Бруно сидел в кресле, листая ноты. Он поднял взгляд и с минуту смотрел на нас улыбаясь, В его улыбке всегда была одна доброта. Потом он встал и сел за рояль. Уже положив пальцы на клавиши, он повернулся к нам и долго внимательно смотрел на нас, как художник, изучающий свою модель, перед тем как сделать последний штрих карандашом. Он начал играть.
Он импровизировал. Он нас импровизировал. Потому что о Лиле и обо мне, о нашем расставании и о нашей вере говорил он своей мелодией. Горе накрывало нас своей чёрной тенью, а потом всё становилось радостным. И мне понадобилось несколько минут, чтобы понять, что Бруно по-братски дарит мне всё, что чувствует сам.

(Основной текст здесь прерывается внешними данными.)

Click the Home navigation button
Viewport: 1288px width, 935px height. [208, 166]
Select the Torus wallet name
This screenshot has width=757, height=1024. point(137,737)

Лила убежала плача. Бруно встал и подошёл ко мне, на фоне больших бледных окон, и обнял меня:
— Я счастлив, что смог поговорить с тобой в последний раз. Что касается меня, то мне действительно ничего больше не остаётся, кроме музыки… — Он засмеялся. — Разумеется, довольно страшно любить и чувствовать, что всё, что ты можешь сделать из своей любви, —ещё один концерт. Но всё же это даёт мне источник вдохновения, который не иссякнет. Мне этого хватит по крайней мере на пятьдесят лет, если пальцы выдержат. Я хорошо представляю себе, как Лила сидит в гостиной в глубокой старости, и вижу, как ей снова делается двадцать лет, когда она слушает, как я говорю о ней.
Он закрыл глаза и на секунду прикрыл их рукой:
— Ладно. Говорят, что есть любовь, которая кончается. Я где-то читал об этом. Последние часы я провёл с Лилой. Счастье присутствовало почти слышимо, как если бы слух, расставшись со звуковыми плоскостями, проник наконец в глубины молчания, скрываемые до сих пор одиночеством. Наши мгновения дремоты имели ту теплоту, когда мечты смешиваются с реальностью, падение — с воспарением. Я ещё чувствую на своей груди её профиль, отпечаток которого, конечно, не виден, но мои пальцы легко находят его в тяжёлые часы физического недоразумения, называемого одиночеством.
Моя память цеплялась к каждому мгновению, копила их; у нас это называется класть в кубышку, — здесь было на что прожить целую жизнь.
Глава XXII
Когда я высунулся из окна, подъезжая к Клери, я понял, кто встречает меня на вокзале, как только увидал польского орла, летящего очень высоко над вокзалом, но, присмотревшись внимательнее, я заметил, что старому пацифисту удалось придать этой птице, слишком воинственной, на его вкус, сходство с красивым двухголовым голубем.